KUTIPAN TERPILIH:

::::

Sabtu, 4 Oktober 2025

Tribunners / Citizen Journalism

Menata Ulang Pilar Keadilan Pemilihan Umum, Momentum Revisi UU Pemilu

Revisi UU Pemilu harus dimaknai lebih dari sekadar perbaikan sistem pemungutan suara atau penguatan afirmasi representasi.

KOMPAS/HENDRA A SETYAWAN
ILUSTRASI PEMILU - Mural menyambut Pemilihan Umum 2024 digambar di tembok pembatas di kawasan Margonda, Depok, Jawa Barat, Sabtu (17/6/2023). 

Oleh Dr Bachtiar, Pengajar HTN FH UNPAM dan Pemerhati Hukum Pemilu 

TRIBUNNERS - Revisi Undang-Undang Pemilu kembali menjadi wacana serius, tidak hanya di parlemen, tetapi juga menjadi diskursus hangat di kalangan penggiat pemilu, akademisi, dan masyarakat sipil.

Berbagai usulan mengemuka, mulai dari perubahan sistem pemilu proporsional terbuka ke tertutup, hingga penguatan afirmasi keterwakilan Perempuan.

Namun, satu aspek yang justru kerap luput dari sorotan publik adalah penataan kewenangan penanganan pelanggaran pemilu oleh Badan Pengawas Pemilu (Bawaslu). Dalam konteks penguatan demokrasi elektoral, penataan ini bukan sekadar soal teknis kelembagaan, melainkan menyangkut ootoritas negara dalam menjamin keadilan pemilu (electoral justice).

::::

CATATAN YANG DITAMPILKAN:
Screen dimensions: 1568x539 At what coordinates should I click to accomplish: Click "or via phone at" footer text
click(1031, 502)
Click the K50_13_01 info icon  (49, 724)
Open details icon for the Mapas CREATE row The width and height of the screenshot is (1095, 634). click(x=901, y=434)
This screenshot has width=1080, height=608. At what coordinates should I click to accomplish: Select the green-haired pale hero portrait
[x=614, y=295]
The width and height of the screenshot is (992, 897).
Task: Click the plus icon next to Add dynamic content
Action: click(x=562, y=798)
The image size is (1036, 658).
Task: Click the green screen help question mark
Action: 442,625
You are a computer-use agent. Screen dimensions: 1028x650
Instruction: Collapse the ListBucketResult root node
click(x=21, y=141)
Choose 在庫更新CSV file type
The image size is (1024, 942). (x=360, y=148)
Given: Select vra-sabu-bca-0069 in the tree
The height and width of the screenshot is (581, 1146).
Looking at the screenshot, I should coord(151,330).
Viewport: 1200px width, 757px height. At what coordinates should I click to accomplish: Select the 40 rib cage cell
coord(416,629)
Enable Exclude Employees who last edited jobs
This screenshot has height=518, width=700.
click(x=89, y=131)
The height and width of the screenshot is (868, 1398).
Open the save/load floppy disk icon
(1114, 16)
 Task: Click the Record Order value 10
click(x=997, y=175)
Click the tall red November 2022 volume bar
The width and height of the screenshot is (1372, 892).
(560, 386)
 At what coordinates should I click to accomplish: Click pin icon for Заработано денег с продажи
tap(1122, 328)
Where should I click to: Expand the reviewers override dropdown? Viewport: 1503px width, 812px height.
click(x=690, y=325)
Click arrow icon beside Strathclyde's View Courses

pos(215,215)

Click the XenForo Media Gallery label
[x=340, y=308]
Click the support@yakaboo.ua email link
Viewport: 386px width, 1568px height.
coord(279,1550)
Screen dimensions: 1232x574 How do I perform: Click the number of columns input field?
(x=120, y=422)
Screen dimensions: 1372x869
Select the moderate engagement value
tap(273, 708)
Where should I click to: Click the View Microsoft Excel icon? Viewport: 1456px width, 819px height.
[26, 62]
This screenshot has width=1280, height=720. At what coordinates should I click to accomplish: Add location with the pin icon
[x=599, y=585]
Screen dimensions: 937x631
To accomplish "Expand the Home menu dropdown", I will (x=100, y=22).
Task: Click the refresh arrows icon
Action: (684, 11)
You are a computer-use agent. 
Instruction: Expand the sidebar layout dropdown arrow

::::

PETUNJUK DAN KETENTUAN:
Tentukan apakah setiap pernyataan berikut sesuai dengan teks tentang revisi UU Pemilu. Jawab ya atau tidak, lalu kutip kata-kata dari teks yang menjadi penentunya.
1. Penulis teks ini adalah pengajar HTN di FH UNPAM.
2. Penataan kewenangan penanganan pelanggaran pemilu oleh Bawaslu sering menjadi sorotan publik.
3. Mural dalam ilustrasi digambar di kawasan Margonda, Depok.

JAWABAN DI BAWAH:
1. Ya: "Oleh Dr Bachtiar, Pengajar HTN FH UNPAM dan Pemerhati Hukum Pemilu"
2. Tidak: "satu aspek yang justru kerap luput dari sorotan publik adalah penataan kewenangan penanganan pelanggaran pemilu oleh Badan Pengawas Pemilu (Bawaslu)"
3. Ya: "digambar di tembok pembatas di kawasan Margonda, Depok, Jawa Barat"